For Le genou d’Artemide, Jean-Marie Straub once again chose a dialogue by Cesare Pavese. And not just any dialogue, but one that tears open a painful, mystical abyss between love and the one left behind. The film is one single exhilaration and one single rush, a spell and dispersion into nature. It rises from a dark screen and chant to disappear in the woods with the whisper of the wind. It has little to do with what is generally called “cinema”. It has one foot in the world beyond. (Viennale)
EN
“Straub’s first film directed by himself after Danièle Huillet passed away is really nothing but the sound of wind in the air and the look of moving light through trees. There is a dialogue too, of course, again adapted from Cesare Pavese like many of Straub/Huillet’s previous films [‘La Belva/The Lady of Beasts’ from his 1947 Dialogues with Leucò] and fittingly it is about the vast distance between a mortal and the woman he loves, a goddess of dreams who encompasses all that is wild and wonderful, beastly and beautiful in the world.
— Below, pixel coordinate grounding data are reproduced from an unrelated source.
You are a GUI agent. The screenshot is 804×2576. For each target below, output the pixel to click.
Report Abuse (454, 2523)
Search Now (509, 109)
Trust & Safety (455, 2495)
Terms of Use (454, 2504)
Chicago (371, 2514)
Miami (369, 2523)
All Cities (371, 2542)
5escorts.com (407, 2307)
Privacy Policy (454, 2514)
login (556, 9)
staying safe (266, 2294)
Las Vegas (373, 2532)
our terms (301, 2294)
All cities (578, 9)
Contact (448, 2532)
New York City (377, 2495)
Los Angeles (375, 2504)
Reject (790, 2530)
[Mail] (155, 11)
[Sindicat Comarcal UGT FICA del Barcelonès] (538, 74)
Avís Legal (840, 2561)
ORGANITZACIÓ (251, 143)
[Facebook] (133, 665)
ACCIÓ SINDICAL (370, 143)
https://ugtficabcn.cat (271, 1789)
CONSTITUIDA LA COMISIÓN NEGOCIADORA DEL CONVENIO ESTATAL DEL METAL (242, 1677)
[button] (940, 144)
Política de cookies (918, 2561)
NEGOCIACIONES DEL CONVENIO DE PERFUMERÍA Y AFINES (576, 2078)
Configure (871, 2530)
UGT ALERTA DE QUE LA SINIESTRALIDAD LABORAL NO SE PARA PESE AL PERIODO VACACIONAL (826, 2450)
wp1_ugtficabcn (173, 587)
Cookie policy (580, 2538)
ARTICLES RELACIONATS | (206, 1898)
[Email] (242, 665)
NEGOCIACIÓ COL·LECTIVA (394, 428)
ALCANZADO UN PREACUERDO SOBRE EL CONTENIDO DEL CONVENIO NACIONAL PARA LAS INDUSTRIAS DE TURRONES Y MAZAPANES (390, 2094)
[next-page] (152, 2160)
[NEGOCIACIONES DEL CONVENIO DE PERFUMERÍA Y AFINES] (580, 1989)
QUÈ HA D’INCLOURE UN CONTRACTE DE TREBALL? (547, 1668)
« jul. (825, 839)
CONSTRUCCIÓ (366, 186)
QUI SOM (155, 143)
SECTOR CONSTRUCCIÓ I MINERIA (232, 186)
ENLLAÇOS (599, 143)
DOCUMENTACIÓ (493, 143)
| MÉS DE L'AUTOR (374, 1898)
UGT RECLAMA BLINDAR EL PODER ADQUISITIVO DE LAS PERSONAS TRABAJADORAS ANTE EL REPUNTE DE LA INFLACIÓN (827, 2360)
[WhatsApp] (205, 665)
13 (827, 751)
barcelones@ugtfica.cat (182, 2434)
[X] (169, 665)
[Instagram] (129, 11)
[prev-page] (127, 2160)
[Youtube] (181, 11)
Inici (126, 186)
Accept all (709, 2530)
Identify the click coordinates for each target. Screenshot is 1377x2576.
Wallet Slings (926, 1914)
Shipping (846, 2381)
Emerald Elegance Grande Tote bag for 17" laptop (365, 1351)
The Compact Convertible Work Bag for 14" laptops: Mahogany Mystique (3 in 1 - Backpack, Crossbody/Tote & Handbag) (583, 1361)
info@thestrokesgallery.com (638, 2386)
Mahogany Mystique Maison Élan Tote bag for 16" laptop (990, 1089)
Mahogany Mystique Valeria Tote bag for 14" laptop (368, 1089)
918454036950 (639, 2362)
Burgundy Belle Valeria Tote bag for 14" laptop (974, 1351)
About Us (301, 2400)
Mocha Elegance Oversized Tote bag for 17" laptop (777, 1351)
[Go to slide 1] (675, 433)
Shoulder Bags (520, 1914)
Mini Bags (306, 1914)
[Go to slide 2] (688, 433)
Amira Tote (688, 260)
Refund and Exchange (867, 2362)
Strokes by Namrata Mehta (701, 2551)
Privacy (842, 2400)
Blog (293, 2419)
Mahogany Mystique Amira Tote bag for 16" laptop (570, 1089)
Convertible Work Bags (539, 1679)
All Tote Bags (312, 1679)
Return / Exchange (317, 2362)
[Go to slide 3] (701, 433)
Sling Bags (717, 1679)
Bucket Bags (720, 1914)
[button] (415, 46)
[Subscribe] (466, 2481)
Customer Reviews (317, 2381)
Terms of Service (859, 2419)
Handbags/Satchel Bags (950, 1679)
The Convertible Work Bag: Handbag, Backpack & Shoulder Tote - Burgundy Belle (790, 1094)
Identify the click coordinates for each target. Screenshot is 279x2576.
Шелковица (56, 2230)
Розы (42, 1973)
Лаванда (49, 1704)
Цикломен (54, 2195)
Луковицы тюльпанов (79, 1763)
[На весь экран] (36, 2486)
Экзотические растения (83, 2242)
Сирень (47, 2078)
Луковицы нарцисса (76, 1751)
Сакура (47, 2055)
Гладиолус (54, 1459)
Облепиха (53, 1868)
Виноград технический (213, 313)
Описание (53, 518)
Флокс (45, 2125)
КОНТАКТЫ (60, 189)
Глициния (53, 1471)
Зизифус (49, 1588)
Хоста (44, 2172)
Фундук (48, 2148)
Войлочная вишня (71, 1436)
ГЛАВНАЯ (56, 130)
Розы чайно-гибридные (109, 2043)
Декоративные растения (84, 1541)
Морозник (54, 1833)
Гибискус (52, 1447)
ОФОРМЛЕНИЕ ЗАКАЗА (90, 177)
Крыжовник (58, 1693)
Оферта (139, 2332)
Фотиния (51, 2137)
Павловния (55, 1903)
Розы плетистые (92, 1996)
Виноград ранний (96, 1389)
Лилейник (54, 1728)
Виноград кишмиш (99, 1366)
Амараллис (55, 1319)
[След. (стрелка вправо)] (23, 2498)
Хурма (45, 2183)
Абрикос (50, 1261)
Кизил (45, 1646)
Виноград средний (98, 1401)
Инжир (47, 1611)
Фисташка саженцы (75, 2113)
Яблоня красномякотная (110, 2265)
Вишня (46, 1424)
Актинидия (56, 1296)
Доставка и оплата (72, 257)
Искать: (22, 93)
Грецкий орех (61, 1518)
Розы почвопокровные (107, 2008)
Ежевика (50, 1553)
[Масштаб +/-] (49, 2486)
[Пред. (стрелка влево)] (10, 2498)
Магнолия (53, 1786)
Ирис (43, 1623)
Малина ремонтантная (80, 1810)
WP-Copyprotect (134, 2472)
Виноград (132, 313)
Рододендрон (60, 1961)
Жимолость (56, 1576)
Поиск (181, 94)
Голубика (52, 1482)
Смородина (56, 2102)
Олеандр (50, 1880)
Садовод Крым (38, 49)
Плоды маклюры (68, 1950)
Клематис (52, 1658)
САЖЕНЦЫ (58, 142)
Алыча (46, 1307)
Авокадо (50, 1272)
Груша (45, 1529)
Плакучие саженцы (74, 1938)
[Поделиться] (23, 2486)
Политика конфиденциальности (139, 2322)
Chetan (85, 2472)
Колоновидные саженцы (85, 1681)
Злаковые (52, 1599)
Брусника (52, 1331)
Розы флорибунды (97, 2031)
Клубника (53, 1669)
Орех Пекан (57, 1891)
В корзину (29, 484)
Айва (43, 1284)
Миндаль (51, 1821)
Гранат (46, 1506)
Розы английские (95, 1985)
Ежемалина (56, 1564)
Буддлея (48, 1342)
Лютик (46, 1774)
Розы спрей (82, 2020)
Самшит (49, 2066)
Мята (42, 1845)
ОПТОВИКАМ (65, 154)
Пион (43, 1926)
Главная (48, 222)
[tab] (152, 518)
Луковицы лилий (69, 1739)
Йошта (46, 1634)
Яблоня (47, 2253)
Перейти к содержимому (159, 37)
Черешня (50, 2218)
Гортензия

No previous knowledge is required to understand the tenor and wisdom, the passion of this handful of simple, but undeniably magnificent visions of light and sound. When Straub holds the last shot of a man in the film, the dialogue complete, and the sun passes and moves the grove into shadow, it is evident that in the end light and shadow reign over the most beautiful of cinema, and can say things about loved ones, life, and death that words can never reach.”
Daniel Kasman1
- 1Daniel Kasman, “Cannes Film Festival, 2008: Le Genou d'Artemide (Straub, Italy) & Itinéraire de Jean Bricard (Straub/Huillet, France),” MUBI Notebook, 22 May 2008.